Well it's clear most people and photo review sites prefer what the iPhone13 Pro Max provides to what the iPhone 11 provided:



I get that it doesn't work for your workflow, and so be it. You want the "quality of a regular camera" - most users want their pictures to look Instagram-ready without having to use a filter.



Not every product is perfect for everyone; someone posting videos to Facebook or Instagram doesn't need a RED KOMODO either, and you won't find even a wedding videographer shooting with an ARRI ALEXA Mini.

Jan 4, 2022 5:10 PM in response to YennaC

But of course, you don't understand that there is a real problem or you do it on purpose? We are several thousands to be affected by this problem. Once I've taken the picture, there is a delay and the picture is transformed, the colors are not right anymore



You can see that there is a real problem, I'm not crazy


Very disappointed with Apple, it's unacceptable, even my iPhone 7 has a better color rendering but if we listen to you it's just us

Jan 15, 2022 2:00 AM in response to Robert Pearson

For you, in the specific situations you are complaining about.

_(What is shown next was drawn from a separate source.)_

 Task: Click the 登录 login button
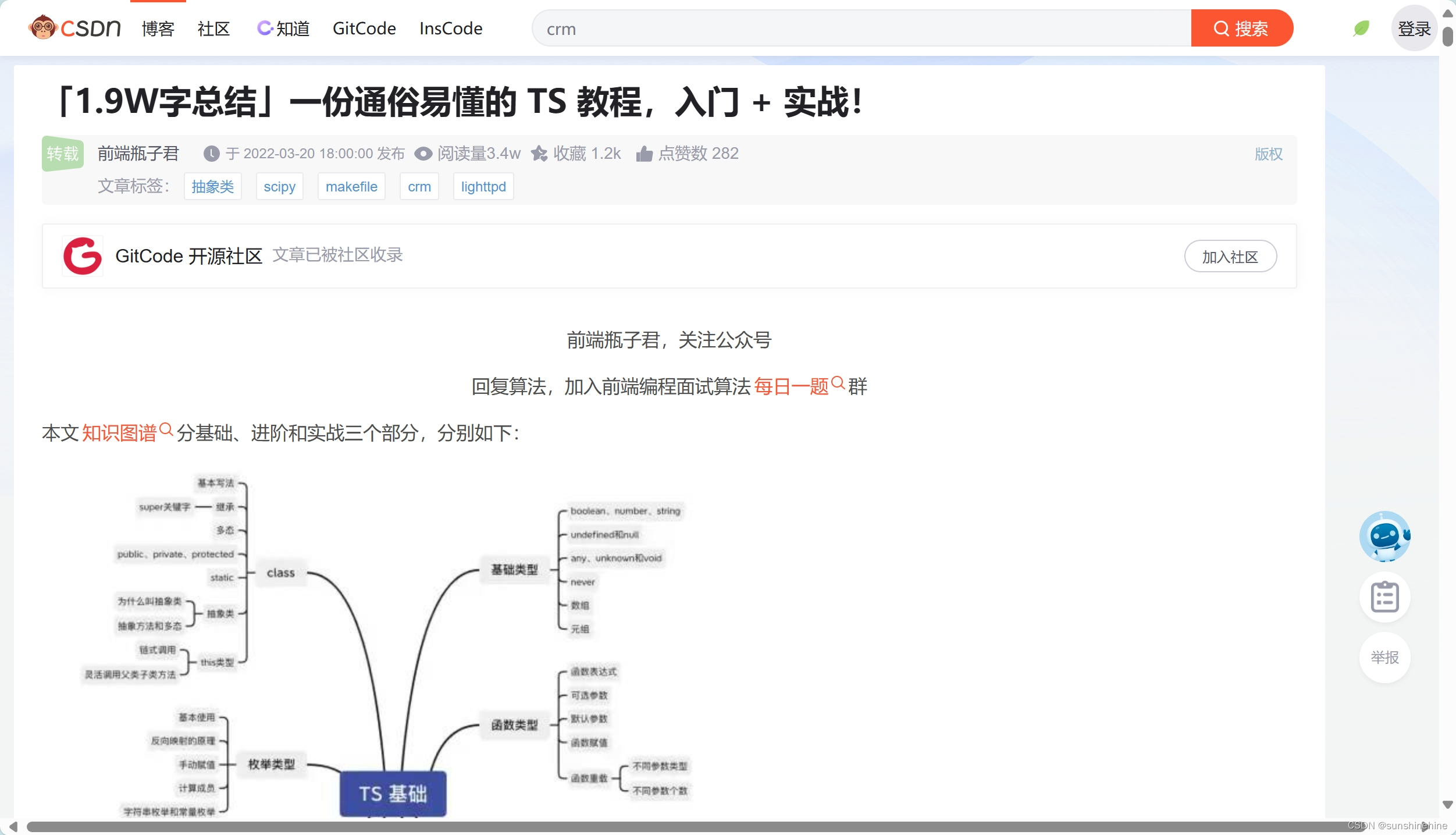(1414, 29)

For most the iPhone 13 Pro does a vastly better job the majority of the time.


If I am going to be using Lightroom to post-process photos I will use a third party camera app and/or shoot in ProRAW instead. That’s even true of photos from my DSLR, there I always shoot in RAW.


Most of the time I take a photo on my 13 Pro Max with the camera and then hit “edit” and tap the magic wand to further generate the best results for sharing or social media.


The “oil painting” complaint is a ridiculous disparaging comment and does not reflect that though it can look over processed at times, that is also the look most people prefer from their photographs today.


Instagram-ready without the need to apply filters is the standard modern phones are shooting for.


This was recently brought home to me by photos like this, which look over-processed to my eye but were shot not with an iPhone but rather by a well-respected professional with a Canon EOS R5 mirrorless equipped with a "white" RF series lens and was voted one of the best photos of the event by attendees:


Jan 15, 2022 3:09 AM in response to Robert Pearson

I'm not saying that's the thinking at Apple, I'm merely pointing out that that is what is expected from "good photos" today, at least as far as photos posted to social media are concerned, which, let's face it, is the main display venue for all phone camera photos.


I don't know what to tell you about being "stuck" aside from iPhones are quite popular, so you should be able to get a lot for it on the used market.


But note also that Google and Samsung are in a race to process their photos in similar ways, so while this may kill your "love affair with Apple," you certainly won't be falling in love with any other phone vendor.


This zoom into a photo showing the "oil painting effect" comes from a Samsung Galaxy S21:



There too the only option is to use a third party app and/or take photos in a form of RAW and process later.

Feb 5, 2022 12:00 AM in response to Patrick123

Of course not, it doesn’t exist.


My point is Night Mode does a lot of processing to make a daylight-like photo possible in Night Mode, so it’s easy to see why in some circumstances you might prefer a night photo taken with the 6S.


Night Mode can generate some truly amazing photos but it’s not perfect, which is why it can also be shut off.


For example this photo of an album cover was taken in light so low it would be uncomfortable reading - thanks to Night Mode.